TASK STATEMENT>
Rewrite the records below with every "Instruction" swapped for "Directive", leaving everything else unchanged.

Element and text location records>
_ _ _ _ _ _ _

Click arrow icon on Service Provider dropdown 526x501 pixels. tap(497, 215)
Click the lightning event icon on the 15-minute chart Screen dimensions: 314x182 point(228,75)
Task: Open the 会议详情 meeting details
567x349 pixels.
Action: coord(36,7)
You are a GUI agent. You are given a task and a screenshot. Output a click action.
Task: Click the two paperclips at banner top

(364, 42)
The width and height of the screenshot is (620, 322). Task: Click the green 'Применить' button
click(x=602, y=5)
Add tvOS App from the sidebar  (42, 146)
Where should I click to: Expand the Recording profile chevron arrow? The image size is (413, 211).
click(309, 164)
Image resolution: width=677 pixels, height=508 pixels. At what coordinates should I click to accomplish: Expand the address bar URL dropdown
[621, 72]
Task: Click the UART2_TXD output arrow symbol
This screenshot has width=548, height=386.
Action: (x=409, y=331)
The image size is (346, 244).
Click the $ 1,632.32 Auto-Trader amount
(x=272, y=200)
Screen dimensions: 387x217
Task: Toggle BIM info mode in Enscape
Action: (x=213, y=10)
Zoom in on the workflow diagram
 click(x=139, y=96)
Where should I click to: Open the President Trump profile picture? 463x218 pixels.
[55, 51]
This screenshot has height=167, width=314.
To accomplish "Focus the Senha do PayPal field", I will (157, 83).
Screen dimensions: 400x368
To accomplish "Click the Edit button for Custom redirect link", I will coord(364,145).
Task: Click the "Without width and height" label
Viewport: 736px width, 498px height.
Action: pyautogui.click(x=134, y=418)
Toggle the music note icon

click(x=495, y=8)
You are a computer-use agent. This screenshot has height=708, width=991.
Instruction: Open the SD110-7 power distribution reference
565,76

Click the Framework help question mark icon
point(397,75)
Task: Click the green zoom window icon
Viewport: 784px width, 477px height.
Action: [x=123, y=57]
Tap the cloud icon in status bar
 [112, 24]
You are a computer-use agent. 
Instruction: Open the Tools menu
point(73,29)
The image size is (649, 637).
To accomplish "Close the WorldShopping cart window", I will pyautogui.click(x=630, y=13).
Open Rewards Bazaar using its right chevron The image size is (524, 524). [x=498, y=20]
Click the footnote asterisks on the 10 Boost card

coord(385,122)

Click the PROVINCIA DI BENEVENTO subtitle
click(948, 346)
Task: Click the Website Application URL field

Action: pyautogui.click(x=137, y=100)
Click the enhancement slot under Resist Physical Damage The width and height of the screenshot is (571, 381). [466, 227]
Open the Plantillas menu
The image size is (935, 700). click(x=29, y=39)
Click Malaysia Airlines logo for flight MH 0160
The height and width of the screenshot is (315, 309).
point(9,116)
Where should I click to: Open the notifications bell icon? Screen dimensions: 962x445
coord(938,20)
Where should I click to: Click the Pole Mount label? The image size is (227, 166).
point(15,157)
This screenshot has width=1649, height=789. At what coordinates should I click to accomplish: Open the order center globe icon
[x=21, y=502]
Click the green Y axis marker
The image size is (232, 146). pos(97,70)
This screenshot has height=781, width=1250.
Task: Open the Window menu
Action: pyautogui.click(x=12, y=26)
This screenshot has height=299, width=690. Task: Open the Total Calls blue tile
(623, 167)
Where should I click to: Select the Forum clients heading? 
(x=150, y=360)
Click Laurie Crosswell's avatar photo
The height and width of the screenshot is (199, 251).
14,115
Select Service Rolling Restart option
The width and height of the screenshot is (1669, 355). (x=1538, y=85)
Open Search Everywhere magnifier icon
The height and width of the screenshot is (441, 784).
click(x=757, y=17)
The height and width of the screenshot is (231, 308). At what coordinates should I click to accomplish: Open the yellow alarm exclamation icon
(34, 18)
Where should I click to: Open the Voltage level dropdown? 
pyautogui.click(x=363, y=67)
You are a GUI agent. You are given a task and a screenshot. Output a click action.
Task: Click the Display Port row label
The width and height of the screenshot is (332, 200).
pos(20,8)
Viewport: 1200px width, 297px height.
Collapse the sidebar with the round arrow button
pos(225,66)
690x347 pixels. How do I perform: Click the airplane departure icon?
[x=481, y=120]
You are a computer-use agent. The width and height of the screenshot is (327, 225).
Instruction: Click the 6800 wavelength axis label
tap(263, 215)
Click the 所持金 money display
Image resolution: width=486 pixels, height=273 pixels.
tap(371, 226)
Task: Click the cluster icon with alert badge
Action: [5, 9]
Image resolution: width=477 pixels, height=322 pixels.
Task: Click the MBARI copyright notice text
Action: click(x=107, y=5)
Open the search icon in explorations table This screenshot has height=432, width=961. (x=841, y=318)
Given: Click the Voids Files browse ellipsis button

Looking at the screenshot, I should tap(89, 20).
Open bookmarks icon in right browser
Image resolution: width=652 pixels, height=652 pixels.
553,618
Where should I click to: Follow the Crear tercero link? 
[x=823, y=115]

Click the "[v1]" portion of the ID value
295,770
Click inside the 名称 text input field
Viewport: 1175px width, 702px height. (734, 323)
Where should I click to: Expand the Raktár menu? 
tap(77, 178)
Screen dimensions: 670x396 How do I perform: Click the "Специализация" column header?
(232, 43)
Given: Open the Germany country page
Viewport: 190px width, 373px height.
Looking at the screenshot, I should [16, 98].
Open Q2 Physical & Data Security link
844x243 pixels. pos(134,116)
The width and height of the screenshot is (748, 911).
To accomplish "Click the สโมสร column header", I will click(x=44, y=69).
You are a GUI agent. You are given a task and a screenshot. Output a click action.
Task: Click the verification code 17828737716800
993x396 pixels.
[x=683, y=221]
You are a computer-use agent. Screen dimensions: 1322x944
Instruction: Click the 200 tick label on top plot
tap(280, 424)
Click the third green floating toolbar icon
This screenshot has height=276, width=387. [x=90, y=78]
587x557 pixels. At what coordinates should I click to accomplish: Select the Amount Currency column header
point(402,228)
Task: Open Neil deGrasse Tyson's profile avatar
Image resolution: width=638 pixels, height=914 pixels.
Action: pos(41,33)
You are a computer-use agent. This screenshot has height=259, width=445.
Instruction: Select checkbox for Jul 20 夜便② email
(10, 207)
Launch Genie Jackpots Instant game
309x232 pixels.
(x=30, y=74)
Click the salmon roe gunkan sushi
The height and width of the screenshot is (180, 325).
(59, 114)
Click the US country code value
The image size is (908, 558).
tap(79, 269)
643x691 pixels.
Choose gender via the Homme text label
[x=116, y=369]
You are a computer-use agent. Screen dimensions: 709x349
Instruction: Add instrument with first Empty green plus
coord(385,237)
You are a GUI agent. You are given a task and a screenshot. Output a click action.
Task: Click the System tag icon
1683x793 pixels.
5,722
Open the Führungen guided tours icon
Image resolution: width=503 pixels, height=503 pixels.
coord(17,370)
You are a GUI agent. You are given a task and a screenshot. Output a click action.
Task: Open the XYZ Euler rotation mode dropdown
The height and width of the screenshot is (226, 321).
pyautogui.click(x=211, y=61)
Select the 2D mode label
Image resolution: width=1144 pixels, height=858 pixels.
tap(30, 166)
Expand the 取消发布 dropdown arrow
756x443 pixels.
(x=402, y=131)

_ _ _ _ _ _ _

OUTPUT BELOW>
Click arrow icon on Service Provider dropdown 526x501 pixels. tap(497, 215)
Click the lightning event icon on the 15-minute chart Screen dimensions: 314x182 point(228,75)
Task: Open the 会议详情 meeting details
567x349 pixels.
Action: coord(36,7)
You are a GUI agent. You are given a task and a screenshot. Output a click action.
Task: Click the two paperclips at banner top

(364, 42)
The width and height of the screenshot is (620, 322). Task: Click the green 'Применить' button
click(x=602, y=5)
Add tvOS App from the sidebar  (42, 146)
Where should I click to: Expand the Recording profile chevron arrow? The image size is (413, 211).
click(309, 164)
Image resolution: width=677 pixels, height=508 pixels. At what coordinates should I click to accomplish: Expand the address bar URL dropdown
[621, 72]
Task: Click the UART2_TXD output arrow symbol
This screenshot has width=548, height=386.
Action: (x=409, y=331)
The image size is (346, 244).
Click the $ 1,632.32 Auto-Trader amount
(x=272, y=200)
Screen dimensions: 387x217
Task: Toggle BIM info mode in Enscape
Action: (x=213, y=10)
Zoom in on the workflow diagram
 click(x=139, y=96)
Where should I click to: Open the President Trump profile picture? 463x218 pixels.
[55, 51]
This screenshot has height=167, width=314.
To accomplish "Focus the Senha do PayPal field", I will (157, 83).
Screen dimensions: 400x368
To accomplish "Click the Edit button for Custom redirect link", I will coord(364,145).
Task: Click the "Without width and height" label
Viewport: 736px width, 498px height.
Action: pyautogui.click(x=134, y=418)
Toggle the music note icon

click(x=495, y=8)
You are a computer-use agent. This screenshot has height=708, width=991.
Directive: Open the SD110-7 power distribution reference
565,76

Click the Framework help question mark icon
point(397,75)
Task: Click the green zoom window icon
Viewport: 784px width, 477px height.
Action: [x=123, y=57]
Tap the cloud icon in status bar
 [112, 24]
You are a computer-use agent. 
Directive: Open the Tools menu
point(73,29)
The image size is (649, 637).
To accomplish "Close the WorldShopping cart window", I will pyautogui.click(x=630, y=13).
Open Rewards Bazaar using its right chevron The image size is (524, 524). [x=498, y=20]
Click the footnote asterisks on the 10 Boost card

coord(385,122)

Click the PROVINCIA DI BENEVENTO subtitle
click(948, 346)
Task: Click the Website Application URL field

Action: pyautogui.click(x=137, y=100)
Click the enhancement slot under Resist Physical Damage The width and height of the screenshot is (571, 381). [466, 227]
Open the Plantillas menu
The image size is (935, 700). click(x=29, y=39)
Click Malaysia Airlines logo for flight MH 0160
The height and width of the screenshot is (315, 309).
point(9,116)
Where should I click to: Open the notifications bell icon? Screen dimensions: 962x445
coord(938,20)
Where should I click to: Click the Pole Mount label? The image size is (227, 166).
point(15,157)
This screenshot has width=1649, height=789. At what coordinates should I click to accomplish: Open the order center globe icon
[x=21, y=502]
Click the green Y axis marker
The image size is (232, 146). pos(97,70)
This screenshot has height=781, width=1250.
Task: Open the Window menu
Action: pyautogui.click(x=12, y=26)
This screenshot has height=299, width=690. Task: Open the Total Calls blue tile
(623, 167)
Where should I click to: Select the Forum clients heading? 
(x=150, y=360)
Click Laurie Crosswell's avatar photo
The height and width of the screenshot is (199, 251).
14,115
Select Service Rolling Restart option
The width and height of the screenshot is (1669, 355). (x=1538, y=85)
Open Search Everywhere magnifier icon
The height and width of the screenshot is (441, 784).
click(x=757, y=17)
The height and width of the screenshot is (231, 308). At what coordinates should I click to accomplish: Open the yellow alarm exclamation icon
(34, 18)
Where should I click to: Open the Voltage level dropdown? 
pyautogui.click(x=363, y=67)
You are a GUI agent. You are given a task and a screenshot. Output a click action.
Task: Click the Display Port row label
The width and height of the screenshot is (332, 200).
pos(20,8)
Viewport: 1200px width, 297px height.
Collapse the sidebar with the round arrow button
pos(225,66)
690x347 pixels. How do I perform: Click the airplane departure icon?
[x=481, y=120]
You are a computer-use agent. The width and height of the screenshot is (327, 225).
Directive: Click the 6800 wavelength axis label
tap(263, 215)
Click the 所持金 money display
Image resolution: width=486 pixels, height=273 pixels.
tap(371, 226)
Task: Click the cluster icon with alert badge
Action: [5, 9]
Image resolution: width=477 pixels, height=322 pixels.
Task: Click the MBARI copyright notice text
Action: click(x=107, y=5)
Open the search icon in explorations table This screenshot has height=432, width=961. (x=841, y=318)
Given: Click the Voids Files browse ellipsis button

Looking at the screenshot, I should tap(89, 20).
Open bookmarks icon in right browser
Image resolution: width=652 pixels, height=652 pixels.
553,618
Where should I click to: Follow the Crear tercero link? 
[x=823, y=115]

Click the "[v1]" portion of the ID value
295,770
Click inside the 名称 text input field
Viewport: 1175px width, 702px height. (734, 323)
Where should I click to: Expand the Raktár menu? 
tap(77, 178)
Screen dimensions: 670x396 How do I perform: Click the "Специализация" column header?
(232, 43)
Given: Open the Germany country page
Viewport: 190px width, 373px height.
Looking at the screenshot, I should [16, 98].
Open Q2 Physical & Data Security link
844x243 pixels. pos(134,116)
The width and height of the screenshot is (748, 911).
To accomplish "Click the สโมสร column header", I will click(x=44, y=69).
You are a GUI agent. You are given a task and a screenshot. Output a click action.
Task: Click the verification code 17828737716800
993x396 pixels.
[x=683, y=221]
You are a computer-use agent. Screen dimensions: 1322x944
Directive: Click the 200 tick label on top plot
tap(280, 424)
Click the third green floating toolbar icon
This screenshot has height=276, width=387. [x=90, y=78]
587x557 pixels. At what coordinates should I click to accomplish: Select the Amount Currency column header
point(402,228)
Task: Open Neil deGrasse Tyson's profile avatar
Image resolution: width=638 pixels, height=914 pixels.
Action: pos(41,33)
You are a computer-use agent. This screenshot has height=259, width=445.
Directive: Select checkbox for Jul 20 夜便② email
(10, 207)
Launch Genie Jackpots Instant game
309x232 pixels.
(x=30, y=74)
Click the salmon roe gunkan sushi
The height and width of the screenshot is (180, 325).
(59, 114)
Click the US country code value
The image size is (908, 558).
tap(79, 269)
643x691 pixels.
Choose gender via the Homme text label
[x=116, y=369]
You are a computer-use agent. Screen dimensions: 709x349
Directive: Add instrument with first Empty green plus
coord(385,237)
You are a GUI agent. You are given a task and a screenshot. Output a click action.
Task: Click the System tag icon
1683x793 pixels.
5,722
Open the Führungen guided tours icon
Image resolution: width=503 pixels, height=503 pixels.
coord(17,370)
You are a GUI agent. You are given a task and a screenshot. Output a click action.
Task: Open the XYZ Euler rotation mode dropdown
The height and width of the screenshot is (226, 321).
pyautogui.click(x=211, y=61)
Select the 2D mode label
Image resolution: width=1144 pixels, height=858 pixels.
tap(30, 166)
Expand the 取消发布 dropdown arrow
756x443 pixels.
(x=402, y=131)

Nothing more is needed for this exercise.